1. Increasing overhead just to draw. It used to be that we could just send a message to the plugin system at “good times” and let drawing happen. X-Plane now has to do a bunch of work to prepare OpenGL for plugin use; this synchronization work slows down X-Plane, and it’s getting worse as X-Plane’s internal design diverges from the canonical OpenGL 1.5 pipeline. (Example: we have to copy our matrices into the fixed function pipeline matrices before we call you, then copy them back if you call us with a drawing routine. Slow!)
2. Plugins don’t have access to the fastest drawing paths. The less our drawing looks like OpenGL 1.5, the less efficient plugins are in comparison to X-Plane. This is getting worse over time too. (For example: if we want to render two VR eyes at once, we have to call your plugin twice, once for each one.)
3. Plugins don’t have access to our lighting environment or G-Buffer formats, and thus can’t easily draw in a way that integrates with our 3-d world. This is getting worse as our rendering engine becomes more complicated.

So…this is not fantastic. The first two use cases (UI and panel) aren’t that badly affected because the two of them require only 2 or 3 call-outs to plugins, drawing in a very simple manner.  The second two (3-d use cases) are quite problematic.

These costs are going to get worse when X-Plane moves to Metal and Vulkan drives; the cost of syncing over to OpenGL will be higher, plugins won’t even be drawing on the fastest APIs, and we may have to do some expensive texture synchronization.

Fixing The Problem

My goal isn’t to completely eliminate the costs of plugin drawing; rather just to minimize the costs by providing better alternatives for common tasks.

So in the long term, my plan is to add something to the SDK that we should have had for a while: the ability to create persistent object and effect systems in the X-Plane world.

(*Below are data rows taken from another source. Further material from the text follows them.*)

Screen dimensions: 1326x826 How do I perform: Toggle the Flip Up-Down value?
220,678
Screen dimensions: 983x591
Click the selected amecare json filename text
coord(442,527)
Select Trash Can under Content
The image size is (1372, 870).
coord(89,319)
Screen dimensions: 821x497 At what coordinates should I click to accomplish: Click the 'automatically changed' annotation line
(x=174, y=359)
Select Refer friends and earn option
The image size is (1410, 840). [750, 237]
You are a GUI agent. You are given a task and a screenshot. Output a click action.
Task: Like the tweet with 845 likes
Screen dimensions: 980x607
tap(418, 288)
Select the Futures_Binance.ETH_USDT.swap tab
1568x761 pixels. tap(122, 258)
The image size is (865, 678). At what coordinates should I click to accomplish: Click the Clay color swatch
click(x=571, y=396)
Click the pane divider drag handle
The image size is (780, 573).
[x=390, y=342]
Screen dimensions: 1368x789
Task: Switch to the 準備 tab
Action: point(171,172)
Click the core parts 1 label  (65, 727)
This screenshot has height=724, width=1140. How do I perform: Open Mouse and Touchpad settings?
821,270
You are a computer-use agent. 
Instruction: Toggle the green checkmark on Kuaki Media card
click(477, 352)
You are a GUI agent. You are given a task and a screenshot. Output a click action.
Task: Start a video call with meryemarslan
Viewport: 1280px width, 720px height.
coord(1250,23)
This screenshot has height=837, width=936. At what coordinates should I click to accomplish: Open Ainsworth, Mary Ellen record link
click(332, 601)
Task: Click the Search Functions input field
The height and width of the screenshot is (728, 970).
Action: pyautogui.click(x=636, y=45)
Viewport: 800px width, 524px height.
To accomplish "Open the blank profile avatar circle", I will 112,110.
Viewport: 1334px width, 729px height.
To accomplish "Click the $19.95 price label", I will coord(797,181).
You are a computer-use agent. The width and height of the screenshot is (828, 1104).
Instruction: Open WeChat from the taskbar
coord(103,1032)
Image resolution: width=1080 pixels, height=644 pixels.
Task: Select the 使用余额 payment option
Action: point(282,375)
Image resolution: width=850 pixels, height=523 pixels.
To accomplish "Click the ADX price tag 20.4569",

Right now if you want to draw an object, you call XPLMDrawObjects – hopefully you’re doing this from just the right callbacks, but if you get this wrong, I forgive you; the rules for how to do this correctly in the v10 and v11 renderers are insanely complex, because the plugin API was invented fifteen years ago.

In the future, you will be able to simply create an object and X-Plane will draw it at all the right times, for any rendering mode, handling all of the special cases for HDR, shadows, reflections, you name it. You’ll just need to tell us when it moves. The same idea can be applied to particle systems for effects.

The one open issue with this scheme is how animation will work. Currently animations is handled by reading datarefs – if you want to animate multiple instances from a plugin, you have to figure out (inside your dataref handler!) which instance is being drawn and return the right animation values.

Not only is this a complicated mess, but it’s also slow; it requires us to call your dataref callback many times from inside the drawing loop, slowing everything down.

What I’d like to have in the future is some kind of ‘animation block’ where:

1. Your plugin queries the object to find out which animation values it needs.
2. Each time you update a particular instance of that object, you provide a packed block of the values of all of those animations.
3. We use the block directly and never have to call datarefs.

This technique isn’t just faster, it also is easier to make multi-core and will play nicely when we can instance animation in the future.

The time frame for this is “during the v11 run hopefully” – that is, a new object API is not going to be in 11.0, and I can’t guarantee when it will be. I expect to support the old way (XPLMDrawObject and drawing hooks) at least through the entire v11 run, if not longer; our expected failure mode is ‘if you do it the old way, the sim might be really slow’. The new APIs will be designed to be completely friendly with multi-monitor, VR, Vulcan, and multicore.